SOURCE EXTRACT
__________________________________________________
By Published On: June 19, 20220 Comments

“Failure is good. It’s fertilizer. Everything I’ve learned about coaching, I’ve learned from making mistakes.”                                                                  Rick Pitino

“One reason God created time was so there would be a place to bury the failures of the past.”                                                                                               James Long

More often than any of us would like to admit, there are three small words that express the truth of our lives: “I blew it!” In lighter moments, removed from the reality of the failure, we may simply rename our mistakes “Experience.” But the cold hard facts of life cannot be erased — we are all imperfect, faulty, mistake-prone people.

As much as we’d like to deny it, our leadership lives are also marked by failures. Failure is a fact of leadership. We all have and will continue to make mistakes in judgment, errors in decision making and failures in leading and directing those around us.

Often our mistakes are minimal with minor ramifications. Other times they are costly, humiliating and demoralizing–bringing serious consequences. A leader should strive not to
fail, but he can fail and still be a good leader. Success isn’t based on “avoiding” failure, but on facing it correctly.

There are two basic steps in dealing with failure. The first step in dealing with our failure is to understand why the mistakes occurred. Mistakes usually fall into the following categories:

1. Panic-Promoted Mistakes
Some mistakes are the result of reacting to the tyranny of the urgent. In a moment of fear or panic, we make a decision that we might not normally make if we would have had the time to think through our options. Look at the reaction of 10 of the 12 spies in Numbers 13-14 to
illustrate this.

2. Well-Intentioned Mistakes
As leaders, most of the time our intentions our honorable; however, that does not mean they are always right and error free. That’s what happened to Moses in Exodus 2.11-12.

3. Passive-Negligence Mistakes
Often we are not as actively involved in the leadership process as we should be, resulting in mistakes caused by neglect. Eli, David and Samuel were each guilty of this in their roles as fathers.

4. Unrestrained-Curiosity Mistakes
We know what happened to the cat because of its curiosity, but do we recognize we can also fall victim to the same temptation? That describes Saul’s conduct in 1 Samuel 28.

5. Blind-Spot Mistakes
Most times we are simply not aware of our own weaknesses which cause us to see things through spiritual and leadership cataracts. In Exodus 18 Jethro was able to see things that were totally oblivious to Moses.

Many leaders see failure as their worst enemy.  But the greatest problem is not that we make mistakes; it’s that we often fail to learn from them! Successful people recognize that failures, when treated properly, can lead to great success.

Samson: Exemplary In Failure

Samson is known not only for his strength but also for his moral failure. We are well aware of how he toyed and eventually capitulated to moral temptation. But one of the most encouraging verses in the Bible is found in the narrative of his life. Judges 16.22 records that “…the hair of his head began to grow again….”
__________________________________________________
(Excerpt from a data file)
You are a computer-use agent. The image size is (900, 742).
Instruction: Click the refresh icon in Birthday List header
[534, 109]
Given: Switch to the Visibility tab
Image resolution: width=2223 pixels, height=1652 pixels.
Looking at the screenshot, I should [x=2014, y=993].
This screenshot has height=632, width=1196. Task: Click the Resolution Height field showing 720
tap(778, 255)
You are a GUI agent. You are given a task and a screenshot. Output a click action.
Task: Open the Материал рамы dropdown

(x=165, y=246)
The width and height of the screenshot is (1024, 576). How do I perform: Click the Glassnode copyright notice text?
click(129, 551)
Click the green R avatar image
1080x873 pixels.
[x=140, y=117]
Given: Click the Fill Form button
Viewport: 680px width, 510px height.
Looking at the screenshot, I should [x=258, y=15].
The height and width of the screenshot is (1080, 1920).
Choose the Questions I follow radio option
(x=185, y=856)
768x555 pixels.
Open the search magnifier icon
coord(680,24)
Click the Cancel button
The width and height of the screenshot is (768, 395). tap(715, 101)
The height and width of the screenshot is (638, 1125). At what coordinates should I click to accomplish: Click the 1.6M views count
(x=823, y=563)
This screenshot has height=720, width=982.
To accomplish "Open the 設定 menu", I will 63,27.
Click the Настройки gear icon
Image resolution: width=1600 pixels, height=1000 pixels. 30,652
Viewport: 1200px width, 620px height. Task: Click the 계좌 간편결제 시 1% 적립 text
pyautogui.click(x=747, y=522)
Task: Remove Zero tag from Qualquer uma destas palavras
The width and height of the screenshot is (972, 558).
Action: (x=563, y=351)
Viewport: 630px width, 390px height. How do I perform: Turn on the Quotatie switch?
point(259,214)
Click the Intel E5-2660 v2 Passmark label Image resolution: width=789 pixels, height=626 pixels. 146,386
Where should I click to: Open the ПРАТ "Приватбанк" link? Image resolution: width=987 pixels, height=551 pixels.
__________________________________________________
REQUIRED WORK
Retype the passage on leadership and failure above word for word, beginning at the words "There are two" and stopping after "in Exodus 2.11-12.".

CORRECT RESULT
There are two basic steps in dealing with failure. The first step in dealing with our failure is to understand why the mistakes occurred. Mistakes usually fall into the following categories:

1. Panic-Promoted Mistakes
Some mistakes are the result of reacting to the tyranny of the urgent. In a moment of fear or panic, we make a decision that we might not normally make if we would have had the time to think through our options. Look at the reaction of 10 of the 12 spies in Numbers 13-14 to
illustrate this.

2. Well-Intentioned Mistakes
As leaders, most of the time our intentions our honorable; however, that does not mean they are always right and error free. That’s what happened to Moses in Exodus 2.11-12.